If you are reading this and are interested in the book we are dealing with today, you should not be oblivious to the eternal and absurd discussion about who invented rock and roll. Hard to know. Because it is no longer that we are talking about the dilemma between Elvis and the gentleman in question, but that more deeply there is also a “battle” between Chuck Berry and Little Richard, or between Sam Phillips and Alan Freed Does it matter? Not much at this point. In the end it doesn’t matter who was first and it is more important to focus on his contribution. To this end, this book, proclaimed as the definitive biography of Berry – and it may well be true, for one occasion – shows the essentiality of the character. He does it without shying away from certain aspects. You know, Chuck is a guy who doesn’t like him right away. Shy. Curmudgeon. Moody. With too much inclination towards young girls. Voyeur. He has almost everything, although like so many others in this art. Therefore it is necessary, once again, to separate his work from his character. And as a rock and roll musician, few, if not anyone, can withstand a couple of rounds.
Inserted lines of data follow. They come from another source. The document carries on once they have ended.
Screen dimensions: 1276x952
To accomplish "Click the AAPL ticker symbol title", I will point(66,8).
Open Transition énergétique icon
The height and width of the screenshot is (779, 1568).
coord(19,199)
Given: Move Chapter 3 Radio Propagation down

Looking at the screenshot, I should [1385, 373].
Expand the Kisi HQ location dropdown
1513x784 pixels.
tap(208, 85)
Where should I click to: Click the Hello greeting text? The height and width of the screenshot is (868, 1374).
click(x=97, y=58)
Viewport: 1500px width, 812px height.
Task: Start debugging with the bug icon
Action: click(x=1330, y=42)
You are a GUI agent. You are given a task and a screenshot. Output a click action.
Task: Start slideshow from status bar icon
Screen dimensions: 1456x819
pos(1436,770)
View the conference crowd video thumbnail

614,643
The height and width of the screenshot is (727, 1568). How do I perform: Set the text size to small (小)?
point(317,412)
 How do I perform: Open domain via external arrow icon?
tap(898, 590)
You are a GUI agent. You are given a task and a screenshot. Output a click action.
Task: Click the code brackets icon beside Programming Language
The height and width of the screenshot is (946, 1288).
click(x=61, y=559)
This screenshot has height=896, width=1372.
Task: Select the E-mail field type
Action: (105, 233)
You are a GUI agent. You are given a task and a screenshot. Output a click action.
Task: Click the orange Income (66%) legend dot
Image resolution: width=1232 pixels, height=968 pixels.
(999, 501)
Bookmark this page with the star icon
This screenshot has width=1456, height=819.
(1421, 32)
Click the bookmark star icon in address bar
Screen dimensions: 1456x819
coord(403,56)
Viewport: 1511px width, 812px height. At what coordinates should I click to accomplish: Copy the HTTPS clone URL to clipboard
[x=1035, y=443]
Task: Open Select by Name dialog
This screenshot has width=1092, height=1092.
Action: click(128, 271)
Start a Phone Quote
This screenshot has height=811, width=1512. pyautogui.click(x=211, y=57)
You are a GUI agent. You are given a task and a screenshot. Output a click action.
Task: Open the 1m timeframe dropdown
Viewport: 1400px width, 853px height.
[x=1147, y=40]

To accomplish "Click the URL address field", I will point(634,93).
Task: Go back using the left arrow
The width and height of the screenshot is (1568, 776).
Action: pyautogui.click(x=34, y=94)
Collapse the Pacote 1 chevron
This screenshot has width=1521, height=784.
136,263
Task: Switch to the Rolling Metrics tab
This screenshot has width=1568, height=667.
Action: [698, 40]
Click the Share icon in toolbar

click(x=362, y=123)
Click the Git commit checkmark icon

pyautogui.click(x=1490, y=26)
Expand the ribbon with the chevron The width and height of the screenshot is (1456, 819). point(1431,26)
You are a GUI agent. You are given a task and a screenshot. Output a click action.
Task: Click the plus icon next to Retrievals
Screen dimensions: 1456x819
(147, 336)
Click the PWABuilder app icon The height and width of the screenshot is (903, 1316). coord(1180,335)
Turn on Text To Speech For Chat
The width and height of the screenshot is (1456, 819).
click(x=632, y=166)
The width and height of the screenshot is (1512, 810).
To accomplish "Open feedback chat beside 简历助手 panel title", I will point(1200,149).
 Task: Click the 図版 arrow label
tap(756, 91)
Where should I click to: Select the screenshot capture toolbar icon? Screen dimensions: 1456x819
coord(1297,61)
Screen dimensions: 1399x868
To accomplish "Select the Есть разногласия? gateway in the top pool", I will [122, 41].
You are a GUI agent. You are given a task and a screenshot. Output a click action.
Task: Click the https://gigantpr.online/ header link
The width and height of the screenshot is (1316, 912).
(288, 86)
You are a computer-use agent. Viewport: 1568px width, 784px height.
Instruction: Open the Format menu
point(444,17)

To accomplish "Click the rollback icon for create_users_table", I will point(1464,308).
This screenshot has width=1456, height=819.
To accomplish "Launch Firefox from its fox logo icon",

The book written by RJ Smith It neither pretends nor manages to be original. A biography written in chronological order analyzing what was happening and moving forward. He didn’t need any more effort either. In the end, what it tells is so interesting and it does so with such clarity that it is not necessary to complicate your life. Furthermore, something that many of these types of biographies fail to do, it is not obsessed with taking us through release by release or song by song, but instead tries to give us a more global vision even of the context that surrounded the birth of a star like Berry. Imagine a black guy who is not willing to marry anyone, metaphorically, rocking and rolling through the American South in the 1950s and 1960s. Adventures aplenty. And that, together with the essential nature of his music, creates the necessary volume. Furthermore, it avoids hagiography. We are not here just to praise. If you have to crack, you crack. And although turbulent topics such as Berry’s appreciation for teenage girls are approached with extreme care, one enters, and it is already a lot. One, two, Three, four… and five hundred and twelve pages.